12 LLM - Corporate Tax Instructor: Dwight Drake Problem Facts: R Corp owned by J (100 shares common), J’s daughter A (50 shares), J’s son C (25 shares). Issue is 302(b)(3). (e) Same, but A remains director. No hope under (b)(3) because no waiver of family attribution. A holds interest more than a creditor. 302(c)(2)(A)(i). Even as inactive director, probably cooked in 9 th circuit. (f) Same, but two years later R forms sub that employs A. No hope under (b)(3). Can have no interest for ten years and this extends to activity of subsidiary. Reg (c). (g) Same, but C dies in two years and leaves stock to A. 302(b)(3) and waiver of family attribution still good per parenthetical exception in 302(c)(2)(A)(ii).

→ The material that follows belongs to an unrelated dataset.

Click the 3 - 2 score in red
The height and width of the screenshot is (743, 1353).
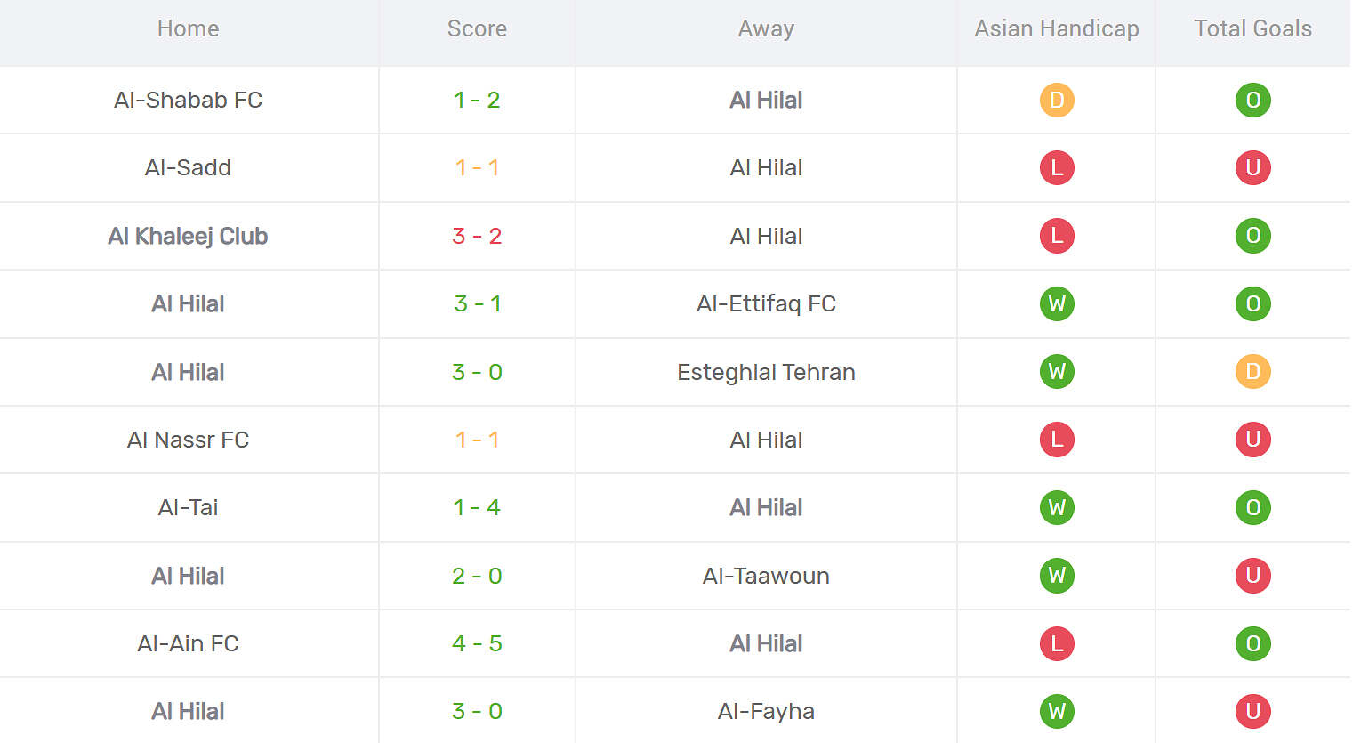[x=477, y=236]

13 LLM - Corporate Tax Instructor: Dwight Drake Problem Facts: C, 10 year old company owned by B and B, husband and wife. Plan to gift 30 shares to inside child and have C corp redeem balance (120 shares) by paying 50k down and paying balance over per 20 year note. Restrictive covenants in effect during note term. Note secured by C assets. B & B continue to rent plant to C, but C has 5 yr. option to buy for FMV. (a) Will redemption qualify under 302(b)(3)? - 20 year note term outside IRS ruling standard (15 year). Some courts have allowed as long as 20 yrs, but risky. Better to keep at 15 yrs. - Creditor covenants and security permitted. Rev. Rule Continued rental and option permitted if not dependant on profits and terms are arms-length terms. Rev. Rule Child 30 share gift not violate 302(c)(2)(B)(ii) unless principal purpose tax avoidance. Since Son worked for company and is targeted successor, should have no problem here. Rev. Rule

14 LLM - Corporate Tax Instructor: Dwight Drake Problem Facts: C, 10 year old company owned by B and B, husband and wife. Plan to gift 30 shares to inside child and have C corp redeem balance (120 shares) by paying 50k down and paying balance over per 20 year note. Restrictive covenants in effect during note term. Note secured by C assets. B & B continue to rent plant to C, but C has 5 yr. option to buy for FMV. (b) Same, but B establishes consulting firm after leaving and firm is hired by C. Per Lynch case and Rev. Rule , consulting deal would kill 302(b)(3). Some limited authority to contrary where accounting services provided as independent contractor. Very risky. Dead in 9 th cir.

15 LLM - Corporate Tax Instructor: Dwight Drake Problem Facts: C corp has 100 share common. J owns 50 shares; J’s sister M owns 30 shares; J’s fathers estate “Estate” owns 20 shares; J’s mother B sole beneficiary of Estate. (a)C redeems 20 shares owned by Estate. 302(b)(3) works if both Estate and B satisfy waiver of family attribution requirements and sign required agreement. 302(c)(2)(C). (b)Same, but B residuary beneficiary of Estate and J and M each receive specific legacies. No hope for waiver of family attribution for estate per 302(c)(2)(C) if redemption with estate. Best to distribute legacies to J and M, then redeem from Estate. (c)Same, but J and M are residuary beneficiaries of Estate. No hope under 302(b)(3), as J and M’s stock attributed to Estate. (d)20 shares left to QTIP, income to B for life, then to third child N. C redeems shares. 302(b)(3) permitted if B and trust join waiver agreement. Note, K as sibling not deemed “related” under 318(a)(1).

16 LLM - Corporate Tax Instructor: Dwight Drake Problem Facts: C corp has 100 share common. J owns 50 shares; J’s sister M owns 30 shares; J’s fathers estate “Estate” owns 20 shares; J’s mother B sole beneficiary of Estate. (e) Same as (d), but N acquires stock of C three years after redemption. Violates 10 year look-back rule of 302(c)(2)(A(ii) because N’s stock attributed to trust under 318(a)(3)(A). Only family attribution waived under 302(c)(2), not entity attribution.